For a number of weeks, we've been waiting for CNN to air an extended piece concerning the fight to keep Entergy's Vermont Yankee nuclear power plant operating -- a battle that's been thoroughly chronicled at the excellent blog, Yes Vermont Yankee. CNN has just posted a 4:40 teaser on their Web site, and if this snippet is any indication, we're in for more of the sort of alarmist reporting that's helped send the former cable news giant's ratings spinning into oblivion.
Case in point, this on-screen graphic that CNN's Amber Lyon calls the "damage area," around Vermont Yankee.

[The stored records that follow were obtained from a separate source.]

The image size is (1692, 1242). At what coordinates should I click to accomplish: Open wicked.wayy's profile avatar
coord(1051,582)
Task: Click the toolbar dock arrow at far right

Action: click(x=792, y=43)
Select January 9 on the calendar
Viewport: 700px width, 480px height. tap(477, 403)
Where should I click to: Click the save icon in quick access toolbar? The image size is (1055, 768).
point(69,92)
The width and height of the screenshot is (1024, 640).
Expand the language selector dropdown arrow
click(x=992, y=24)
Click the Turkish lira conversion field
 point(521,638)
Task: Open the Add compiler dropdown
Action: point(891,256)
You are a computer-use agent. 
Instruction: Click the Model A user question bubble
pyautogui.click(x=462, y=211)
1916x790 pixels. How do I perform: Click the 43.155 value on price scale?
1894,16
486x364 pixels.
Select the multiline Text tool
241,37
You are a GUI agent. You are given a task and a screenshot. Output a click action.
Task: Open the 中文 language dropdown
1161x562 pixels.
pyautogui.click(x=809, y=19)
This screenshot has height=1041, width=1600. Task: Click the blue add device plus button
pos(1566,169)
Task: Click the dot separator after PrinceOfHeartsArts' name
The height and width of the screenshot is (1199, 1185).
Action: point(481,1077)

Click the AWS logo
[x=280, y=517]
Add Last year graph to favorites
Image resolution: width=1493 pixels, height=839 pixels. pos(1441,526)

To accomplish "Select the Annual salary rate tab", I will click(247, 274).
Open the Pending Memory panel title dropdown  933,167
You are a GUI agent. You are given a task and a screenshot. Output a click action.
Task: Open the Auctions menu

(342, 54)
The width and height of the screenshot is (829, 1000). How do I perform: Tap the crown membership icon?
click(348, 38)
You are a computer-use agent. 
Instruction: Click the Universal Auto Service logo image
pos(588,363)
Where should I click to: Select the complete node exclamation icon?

In the nuclear industry, this is actually known as the emergency planning zone or EPZ, drawn in a 10-mile radius around every nuclear power plant in America. As NEI notes in one of its fact sheets on emergency planning:
Within the 10-mile EPZ, the main immediate protective actions for the public include instructions for sheltering in place or evacuation. The slow pace at which an event may unfold—over several hours or days—provides time for orderly sheltering or evacuation, if necessary.The nuclear industry prepares for any eventuality at its plants even though the risk of an actual accident causing any fatalities is incredibly small. Just a few weeks ago, the independent Nuclear Regulatory Commission released its State-of-the-Art Reactor Consequence Analyses or SOARCA. Its conclusions are encouraging:
The study found there was "essentially zero risk" to the public of early fatalities due to radiation exposure following a severe accident. The long-term risk of dying from cancer due to radiation exposure after an accident was less than one in a billion and less than the U.S. average risk of dying from other causes of cancer, which is about two in one thousand.Later, Lyon quoted anti-nuclear campaigner Arnie Gundersen as saying that many American nuclear plants are just one "earthquake, hurricane or flood away from disaster," backed with video of the terrible floods that plagued the state in the wake of Hurricane Irene. But what Lyon failed to mention is that even when Vermont Yankee's hometown of Brattleboro was inundated by those floods, the plant remained safe (thanks again to the precautions taken in design and construction of the plant) and continued to provide electricity to consumers as they recovered from the storm.
When it comes to extreme weather events, 2011 was something of a real-life stress test for American nuclear power facilities, with plants all over the country successfully enduring earthquakes, a hurricane, massive flooding in the Midwest and a spate of violent twisters in the Southeast. We chronicled all of this in an interactive graphic we posted on our SafetyFirst microsite back in January:
All of this information, and more, could really help provide some balance to the CNN report, which is scheduled to run at 8:00 p.m. EST on both Saturday and Sunday night. Unfortunately, for some reason, CNN never bothered calling us here at the Nuclear Energy Institute, the industry's policy arm, to ask for an interview. We've since reached out to CNN's Amber Lyon letting her know that we're available. We'll update our readers if and when we get any response.